Personale sanitario “in barella” e con tanto di maschera per l’ossigeno, per via dell’estremo sovraffollamento dei Pronto Soccorso. Dal Cardarelli di Napoli al Careggi di Firenze, dal San Carlo di Milano al Policlinico di Bari, gli ospedali principali di molte città italiane sono diventati oggi teatri di veri e propri flash mob, all’insegna dello slogan #ProntoSoccorsoKo.

Protagonisti dell’iniziativa organizzata dalla Fp Cgil, sono medici, infermieri e operatori sanitari che chiedono di “soccorrere” i reparti di Emergenza-Urgenza d’Italia, oberati da 65.000 accessi giornalieri un terzo dei quali impropri, magari effettuati anche solo per spendere meno in esami diagnostici e analisi.

“I cittadini sono costretti a recarsi al Pronto Soccorso perché mancano altre risposte vere sul territorio. Le Case della Salute ancora non sono diventate una vera alternativa in questo senso”, spiega Massimo Cozza, segretario Fp Cgil Medici, intervenuto al presidio presso l’Ospedale San Camillo di Roma. Ma ci si va anche per risparmiare.

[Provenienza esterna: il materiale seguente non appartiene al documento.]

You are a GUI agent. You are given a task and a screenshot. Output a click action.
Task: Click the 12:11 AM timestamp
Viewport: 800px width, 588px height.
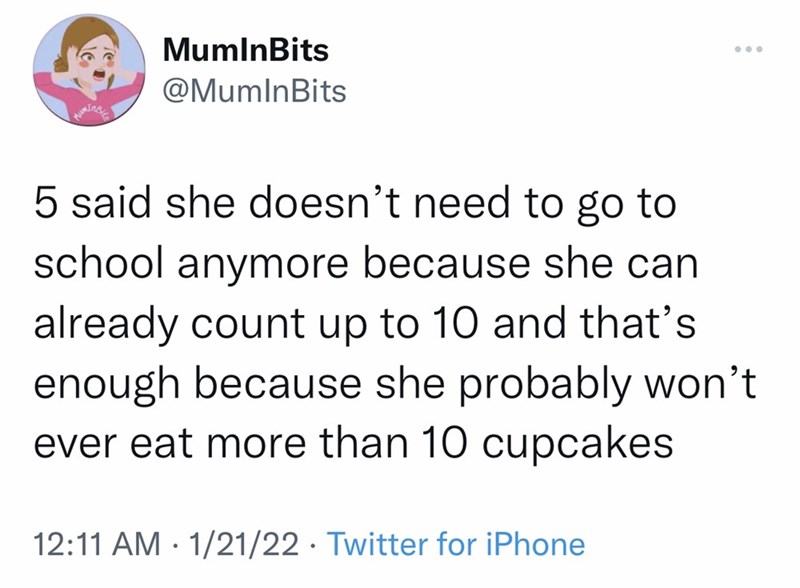(98, 544)
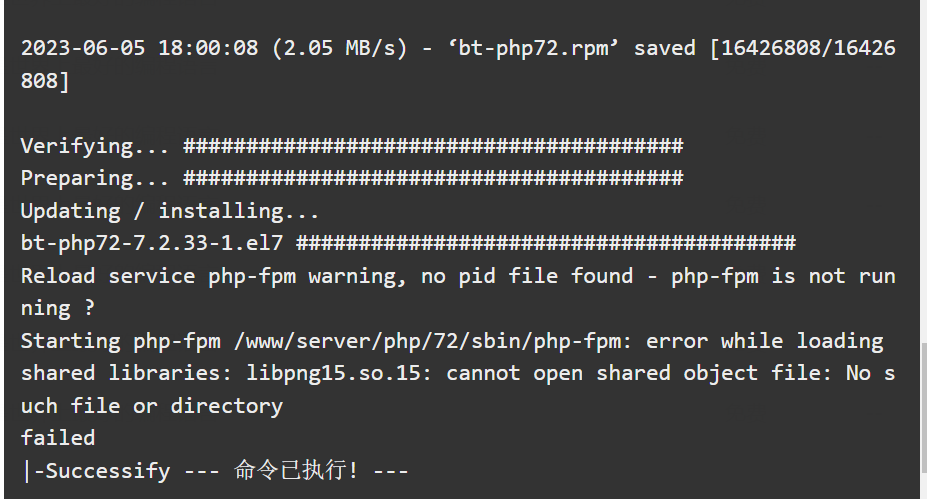The image size is (927, 499).
Task: Click the '|-Successify' text on last line
Action: (x=96, y=471)
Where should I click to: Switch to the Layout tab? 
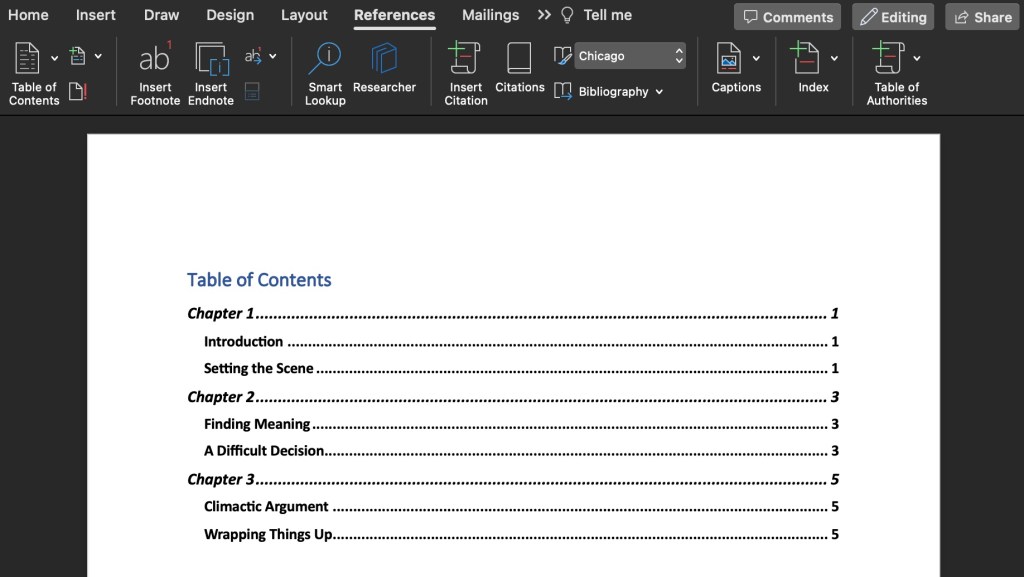[x=304, y=15]
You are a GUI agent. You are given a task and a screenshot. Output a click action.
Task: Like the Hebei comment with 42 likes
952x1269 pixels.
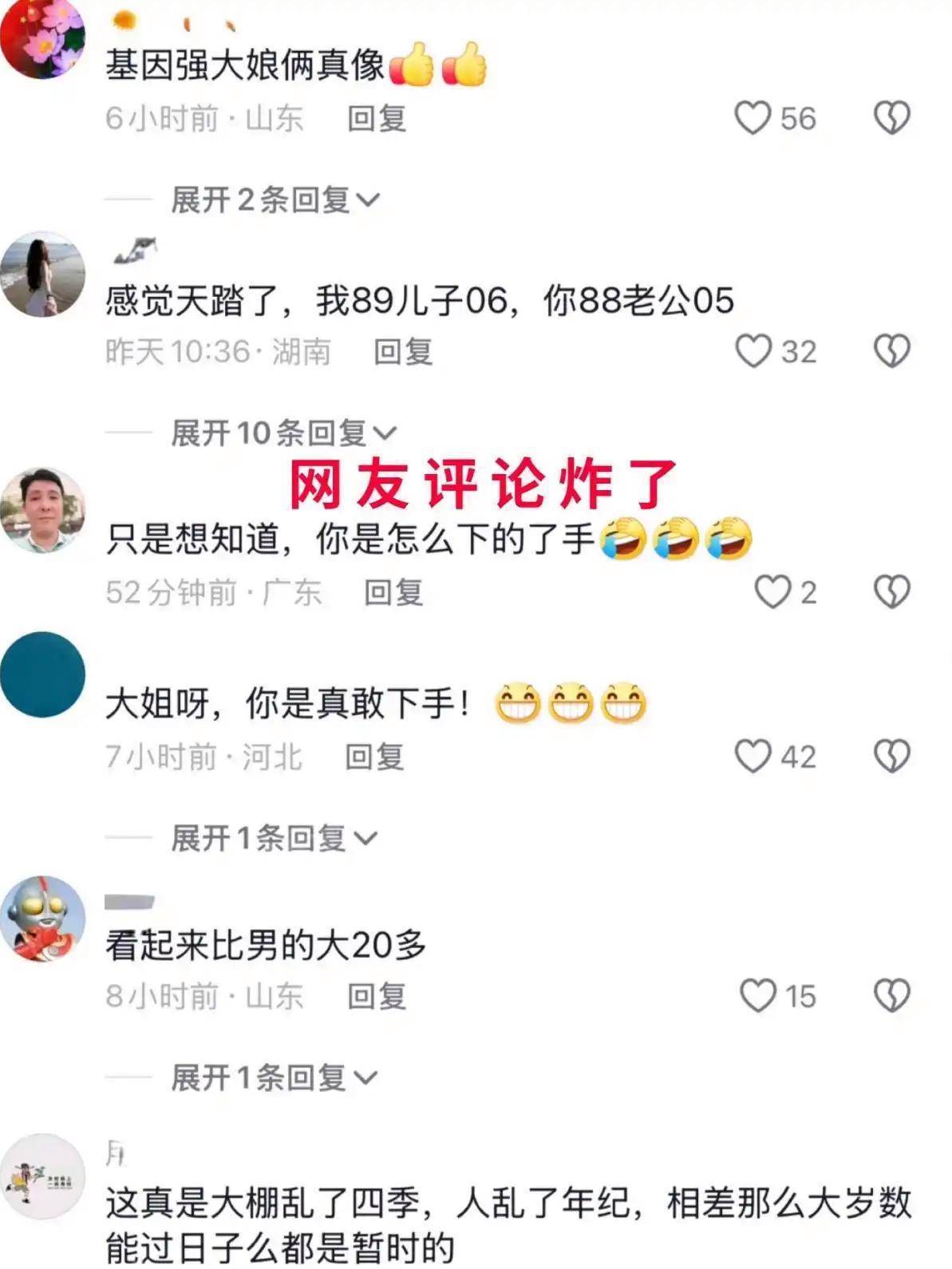pyautogui.click(x=753, y=757)
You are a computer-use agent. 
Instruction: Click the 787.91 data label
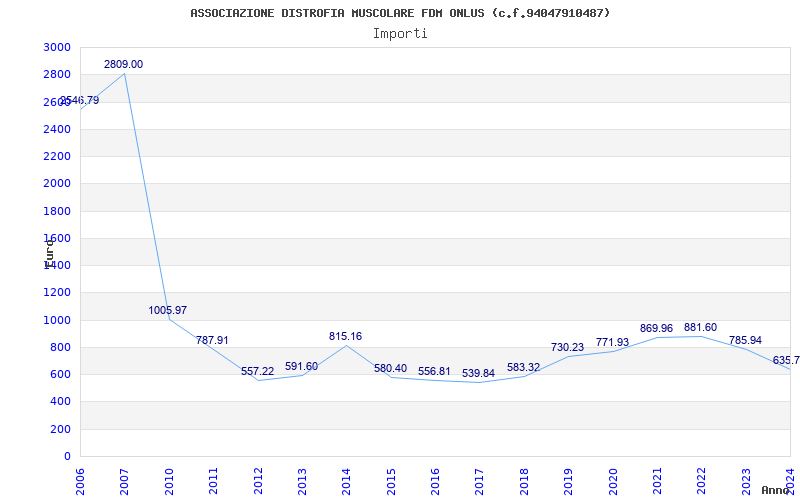tap(212, 340)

Il peso del ticket – aggiunge – è diventato insostenibile per larghe fasce della popolazione e il Pronto Soccorso è visto come un posto dove fare diversi esami tutti insieme, magari senza spendere nulla. Questo crea affollamento per chi ne ha realmente bisogno”. Ormai diventato un problema strutturale nella maggior parte delle regioni italiane, l’allarme nei Pronto Soccorso diventa un vero e proprio ‘codice rosso’ soprattutto nei periodi di picchi influenzali.

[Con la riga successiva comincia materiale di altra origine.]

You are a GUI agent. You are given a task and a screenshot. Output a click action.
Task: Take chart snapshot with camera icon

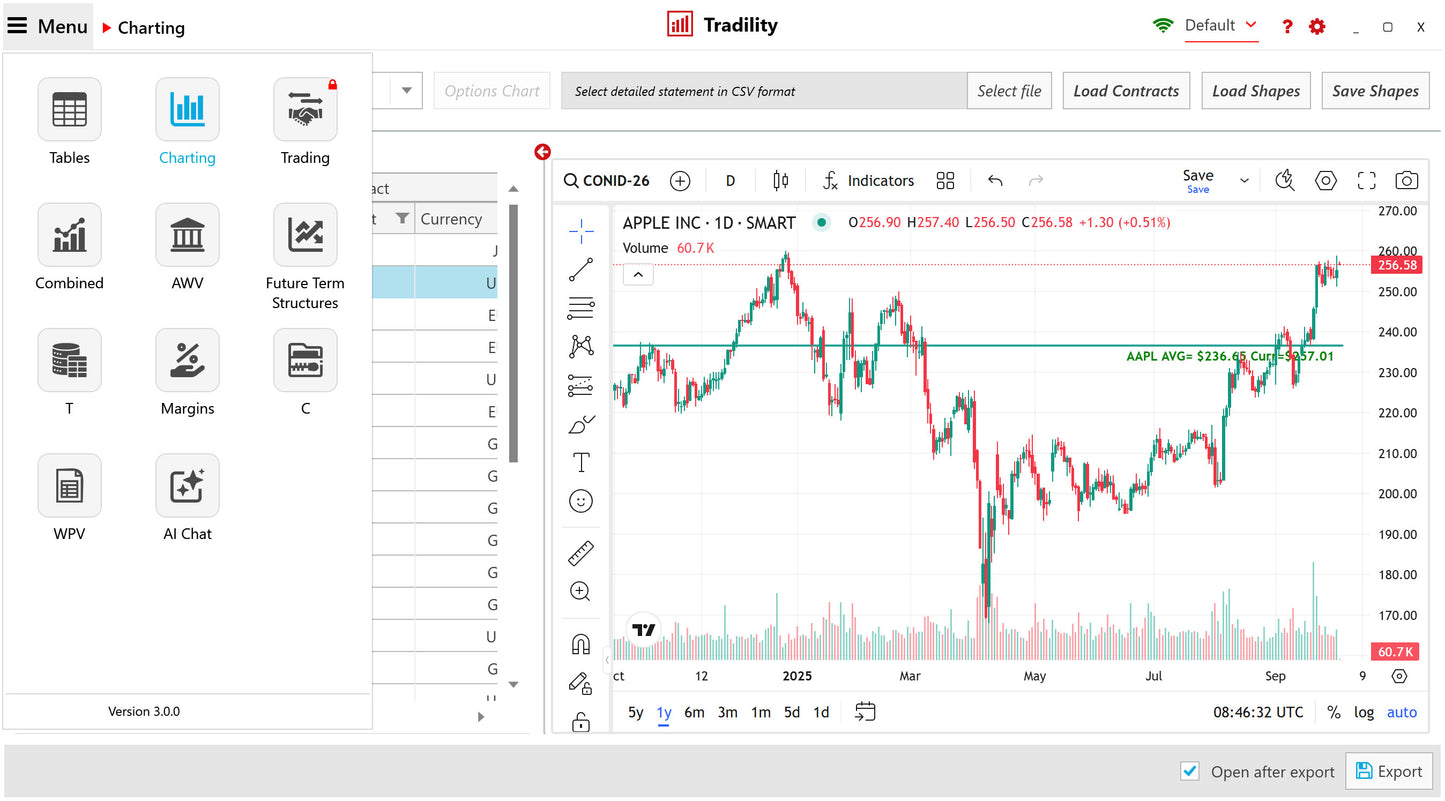click(1406, 181)
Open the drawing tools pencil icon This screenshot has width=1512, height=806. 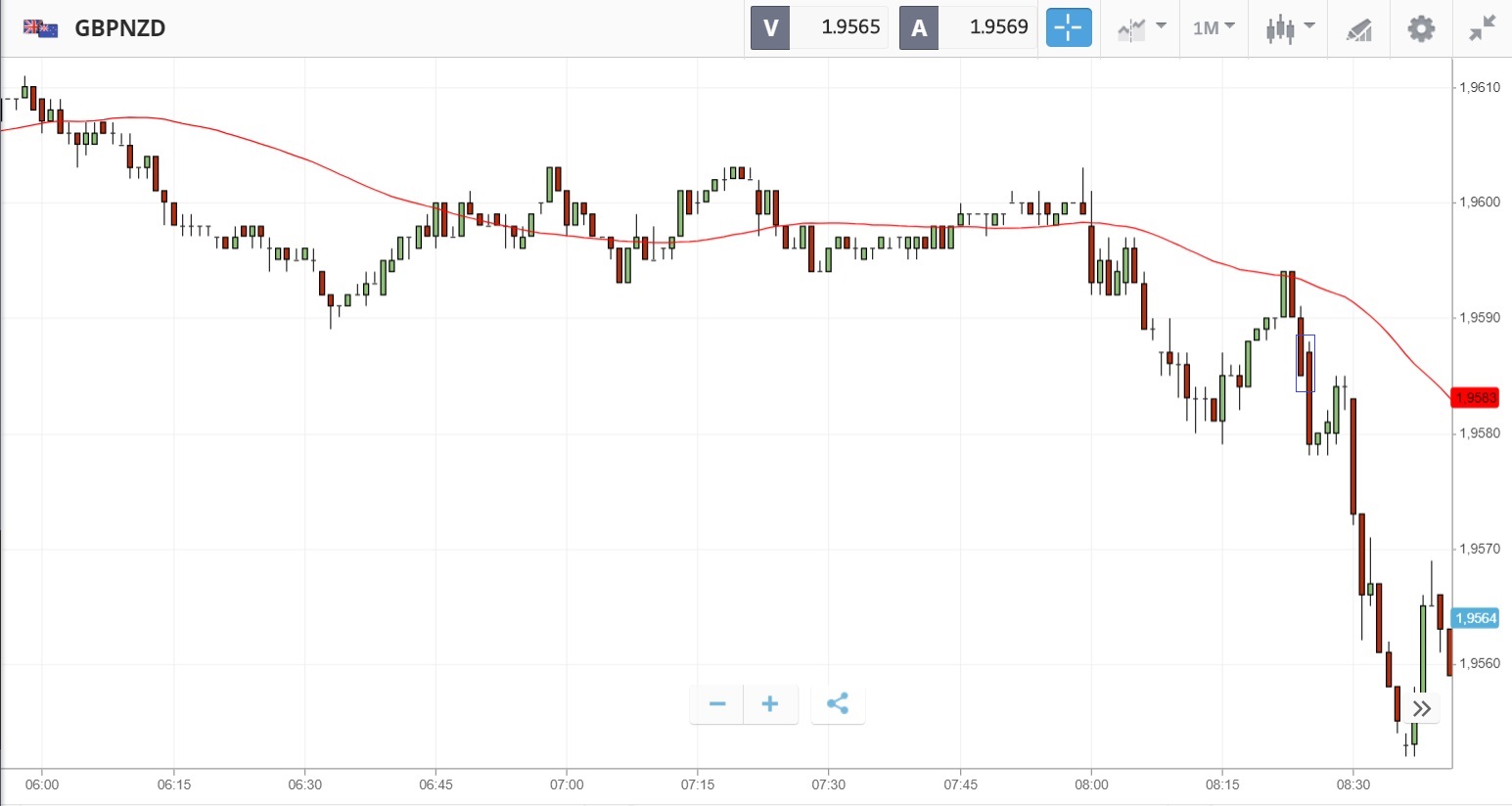1359,28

“È un problema in primis di tagli alle risorse pesantissimi – prosegue Cozza – pari 31 miliardi di euro tra il 2011 e il 2015. E poi a una riduzione di personale di 23.500 operatori negli ultimi anni, questo significa un aggravio di lavoro, per di più a carico di persone che, a causa del blocco del turn over, hanno un’età media sempre più alta”.

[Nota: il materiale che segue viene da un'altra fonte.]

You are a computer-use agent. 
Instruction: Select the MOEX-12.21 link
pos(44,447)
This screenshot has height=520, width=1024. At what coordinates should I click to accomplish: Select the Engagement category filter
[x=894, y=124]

Fino a 17 ore di lavoro consecutive, anche notturne, alle prese con pazienti esasperati da ore di fila o in attesa per giorni su una barella prima di esser ricoverati. Da Nord a Sud Italia i problemi dei Pronto Soccorso sono gli stessi e non accennano a diminuire. Lo denuncia il personale sanitario, che oggi ha organizzato flash mob di protesta in vari Pronto soccorso italiani. “Abbiamo turni spesso raddoppiati da 7 a 14 ore o, se notturni, anche fino a 17 ore, perché quando ci sono periodi di sovraffollamento, alla necessità di più personale si supplisce solo con straordinari”, racconta Domenico Papalia infermiere del Pronto Soccorso del San Camillo, tra i partecipanti del flash mob organizzato oggi dalla Fp-Cgil nell’ambito dell’iniziativa #ProntoSoccorsoKo. “Possono arrivare codici rossi anche dopo 15 ore di lavoro e, in quel caso, non è detto che si riesca ad assistere il paziente nel migliore dei modi”. Il risultato è una situazione di stress che arriva fino all’aggressione fisica. “Pochi giorni fa, mentre una collega stava dando informazioni, la porta del box si è aperta e una paziente esasperata dalla lunga attesa, l’ha aggredita con un pugno sul sopracciglio”, ricorda Cristian Vender, infermiere.

Stress che non risparmia autisti e barellieri delle ambulanze, che si trovano “a fare doppi turni con tutte le difficoltà che richiede mantenere un’attenta concentrazione per riuscire a guidare e assistere pazienti in pericolo di vita”, racconta Sergio Bussone dipendente Ares 118. Uno dei problemi più annosi dell’area del trasporto di emergenza però è il blocco delle ambulanze, che nel Lazio, aggiunge, “ha accumulato nel 2014 ben 130.000 ore di fermo mezzi, in pratica un’ambulanza ferma per 20 anni consecutivi con personale pagato”. Spesso infatti le barelle vengono utilizzate per ‘ricoverare’ i pazienti che non trovano posto in reparto, e il mezzo non può ripartire”. “Servirebbero più posti letto, specie in periodi di picchi influenzali”, commenta Andrea Fidanza, coordinatore Medicina Emergenza-Urgenza del San Camillo. Un problema che non riguarda solo un singolo ospedale, visto che in Italia, ricorda la Fp-Cgil, i posti letto sono passati in 12 anni da 4,7 ogni mille abitanti a 3,4, contro una media Ocse del 4,8.